### [STORED DATA]
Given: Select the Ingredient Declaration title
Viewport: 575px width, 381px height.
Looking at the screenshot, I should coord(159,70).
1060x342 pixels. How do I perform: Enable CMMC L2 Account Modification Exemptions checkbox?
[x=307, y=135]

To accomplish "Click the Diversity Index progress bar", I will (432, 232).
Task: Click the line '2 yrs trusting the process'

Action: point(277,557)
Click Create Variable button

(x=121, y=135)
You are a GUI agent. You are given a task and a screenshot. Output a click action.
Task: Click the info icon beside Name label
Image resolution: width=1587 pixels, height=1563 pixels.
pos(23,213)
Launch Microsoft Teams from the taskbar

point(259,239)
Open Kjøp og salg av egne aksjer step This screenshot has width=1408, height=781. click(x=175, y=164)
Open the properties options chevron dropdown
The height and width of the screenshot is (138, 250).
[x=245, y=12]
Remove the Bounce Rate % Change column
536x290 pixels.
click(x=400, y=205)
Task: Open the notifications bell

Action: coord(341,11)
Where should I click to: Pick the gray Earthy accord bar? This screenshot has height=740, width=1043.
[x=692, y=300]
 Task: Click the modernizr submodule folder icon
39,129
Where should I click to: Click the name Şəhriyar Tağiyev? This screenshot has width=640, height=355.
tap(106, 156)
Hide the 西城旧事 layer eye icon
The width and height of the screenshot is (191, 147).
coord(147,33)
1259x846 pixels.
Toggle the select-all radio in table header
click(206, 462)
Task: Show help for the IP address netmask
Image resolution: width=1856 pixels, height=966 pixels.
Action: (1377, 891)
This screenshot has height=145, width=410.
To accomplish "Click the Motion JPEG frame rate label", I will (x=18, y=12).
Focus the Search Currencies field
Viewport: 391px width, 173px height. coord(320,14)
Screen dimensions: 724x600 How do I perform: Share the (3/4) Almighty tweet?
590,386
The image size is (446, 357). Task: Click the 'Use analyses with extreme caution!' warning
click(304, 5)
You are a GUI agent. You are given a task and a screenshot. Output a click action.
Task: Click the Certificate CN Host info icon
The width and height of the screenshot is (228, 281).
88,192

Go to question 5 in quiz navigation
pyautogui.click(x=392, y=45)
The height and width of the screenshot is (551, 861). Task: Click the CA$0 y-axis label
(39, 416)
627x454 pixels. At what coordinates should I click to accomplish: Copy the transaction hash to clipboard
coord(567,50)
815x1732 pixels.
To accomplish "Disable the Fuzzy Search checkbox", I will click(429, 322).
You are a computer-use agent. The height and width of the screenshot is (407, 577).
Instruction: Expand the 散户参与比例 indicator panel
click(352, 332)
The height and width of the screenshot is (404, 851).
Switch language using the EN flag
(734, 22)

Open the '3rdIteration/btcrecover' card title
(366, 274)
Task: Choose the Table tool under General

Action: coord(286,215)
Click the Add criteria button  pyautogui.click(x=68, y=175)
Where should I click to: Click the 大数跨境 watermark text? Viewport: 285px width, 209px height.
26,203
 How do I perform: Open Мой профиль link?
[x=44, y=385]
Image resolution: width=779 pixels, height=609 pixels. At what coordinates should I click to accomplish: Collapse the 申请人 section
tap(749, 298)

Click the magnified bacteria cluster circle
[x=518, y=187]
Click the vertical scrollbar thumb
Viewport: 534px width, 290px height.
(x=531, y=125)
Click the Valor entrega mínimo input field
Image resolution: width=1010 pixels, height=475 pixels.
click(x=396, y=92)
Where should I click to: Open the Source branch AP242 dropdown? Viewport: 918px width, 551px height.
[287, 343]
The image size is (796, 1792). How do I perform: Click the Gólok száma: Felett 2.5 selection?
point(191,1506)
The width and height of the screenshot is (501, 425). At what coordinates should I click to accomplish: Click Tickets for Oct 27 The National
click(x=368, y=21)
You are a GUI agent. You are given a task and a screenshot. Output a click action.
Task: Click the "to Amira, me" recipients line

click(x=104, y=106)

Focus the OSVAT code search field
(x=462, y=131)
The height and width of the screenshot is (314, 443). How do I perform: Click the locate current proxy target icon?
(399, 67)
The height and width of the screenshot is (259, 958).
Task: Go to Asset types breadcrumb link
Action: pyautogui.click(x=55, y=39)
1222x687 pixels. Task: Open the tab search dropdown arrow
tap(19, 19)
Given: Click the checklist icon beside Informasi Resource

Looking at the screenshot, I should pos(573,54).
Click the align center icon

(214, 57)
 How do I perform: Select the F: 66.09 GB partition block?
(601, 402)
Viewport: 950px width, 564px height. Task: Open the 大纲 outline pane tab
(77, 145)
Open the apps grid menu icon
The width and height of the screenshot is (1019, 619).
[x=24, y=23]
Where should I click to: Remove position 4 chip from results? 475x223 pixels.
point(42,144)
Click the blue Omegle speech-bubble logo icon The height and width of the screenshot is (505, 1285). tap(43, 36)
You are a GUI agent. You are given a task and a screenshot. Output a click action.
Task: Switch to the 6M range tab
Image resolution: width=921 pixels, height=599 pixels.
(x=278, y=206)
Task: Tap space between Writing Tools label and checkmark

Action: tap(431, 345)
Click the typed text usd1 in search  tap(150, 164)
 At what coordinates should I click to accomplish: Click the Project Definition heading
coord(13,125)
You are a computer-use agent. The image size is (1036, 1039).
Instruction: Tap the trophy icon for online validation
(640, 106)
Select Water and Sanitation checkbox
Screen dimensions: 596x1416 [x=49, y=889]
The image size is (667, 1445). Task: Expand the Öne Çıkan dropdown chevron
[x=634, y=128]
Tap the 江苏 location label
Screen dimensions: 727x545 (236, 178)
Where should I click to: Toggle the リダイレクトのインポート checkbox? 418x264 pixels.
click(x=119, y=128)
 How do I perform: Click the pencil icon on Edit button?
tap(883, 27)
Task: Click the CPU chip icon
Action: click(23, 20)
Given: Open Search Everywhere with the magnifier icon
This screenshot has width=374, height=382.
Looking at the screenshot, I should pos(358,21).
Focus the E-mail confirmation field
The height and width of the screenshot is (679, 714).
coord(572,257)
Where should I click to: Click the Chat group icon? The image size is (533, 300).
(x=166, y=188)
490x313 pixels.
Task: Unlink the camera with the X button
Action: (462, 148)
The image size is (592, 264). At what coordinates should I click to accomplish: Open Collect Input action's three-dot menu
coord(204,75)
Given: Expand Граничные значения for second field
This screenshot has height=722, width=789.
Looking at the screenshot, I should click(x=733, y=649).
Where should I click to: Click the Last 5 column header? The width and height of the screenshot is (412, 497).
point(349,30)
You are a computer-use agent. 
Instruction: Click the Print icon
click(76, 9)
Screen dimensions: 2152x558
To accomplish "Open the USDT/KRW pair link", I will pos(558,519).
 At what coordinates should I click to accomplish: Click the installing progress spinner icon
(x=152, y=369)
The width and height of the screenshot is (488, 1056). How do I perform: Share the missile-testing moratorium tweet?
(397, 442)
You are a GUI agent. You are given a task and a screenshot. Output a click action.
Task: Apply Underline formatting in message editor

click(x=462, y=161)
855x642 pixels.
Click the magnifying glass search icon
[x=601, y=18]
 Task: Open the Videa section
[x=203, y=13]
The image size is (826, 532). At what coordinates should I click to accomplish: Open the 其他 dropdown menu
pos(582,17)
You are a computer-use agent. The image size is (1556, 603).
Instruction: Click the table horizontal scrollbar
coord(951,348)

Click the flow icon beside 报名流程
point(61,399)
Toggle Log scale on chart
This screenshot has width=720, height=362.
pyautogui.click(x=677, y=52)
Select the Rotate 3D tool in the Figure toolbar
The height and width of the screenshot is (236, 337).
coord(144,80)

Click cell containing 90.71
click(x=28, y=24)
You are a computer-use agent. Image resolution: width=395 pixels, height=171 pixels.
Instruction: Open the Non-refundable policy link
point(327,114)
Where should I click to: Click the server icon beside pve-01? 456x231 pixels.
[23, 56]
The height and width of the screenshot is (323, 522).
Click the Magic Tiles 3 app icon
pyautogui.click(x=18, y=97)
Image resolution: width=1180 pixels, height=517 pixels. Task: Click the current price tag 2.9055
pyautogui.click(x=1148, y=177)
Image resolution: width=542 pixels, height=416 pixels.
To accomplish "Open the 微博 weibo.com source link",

### [TASK REQUIREMENTS]
Exact retyping is needed for the line with "The image size is (826, 532)." and for each line after it through the end of the listing above; no other lines belong.

### [RESULT FOR THIS TASK]
The image size is (826, 532). At what coordinates should I click to accomplish: Open the 其他 dropdown menu
pos(582,17)
You are a computer-use agent. The image size is (1556, 603).
Instruction: Click the table horizontal scrollbar
coord(951,348)

Click the flow icon beside 报名流程
point(61,399)
Toggle Log scale on chart
This screenshot has width=720, height=362.
pyautogui.click(x=677, y=52)
Select the Rotate 3D tool in the Figure toolbar
The height and width of the screenshot is (236, 337).
coord(144,80)

Click cell containing 90.71
click(x=28, y=24)
You are a computer-use agent. Image resolution: width=395 pixels, height=171 pixels.
Instruction: Open the Non-refundable policy link
point(327,114)
Where should I click to: Click the server icon beside pve-01? 456x231 pixels.
[23, 56]
The height and width of the screenshot is (323, 522).
Click the Magic Tiles 3 app icon
pyautogui.click(x=18, y=97)
Image resolution: width=1180 pixels, height=517 pixels. Task: Click the current price tag 2.9055
pyautogui.click(x=1148, y=177)
Image resolution: width=542 pixels, height=416 pixels.
To accomplish "Open the 微博 weibo.com source link",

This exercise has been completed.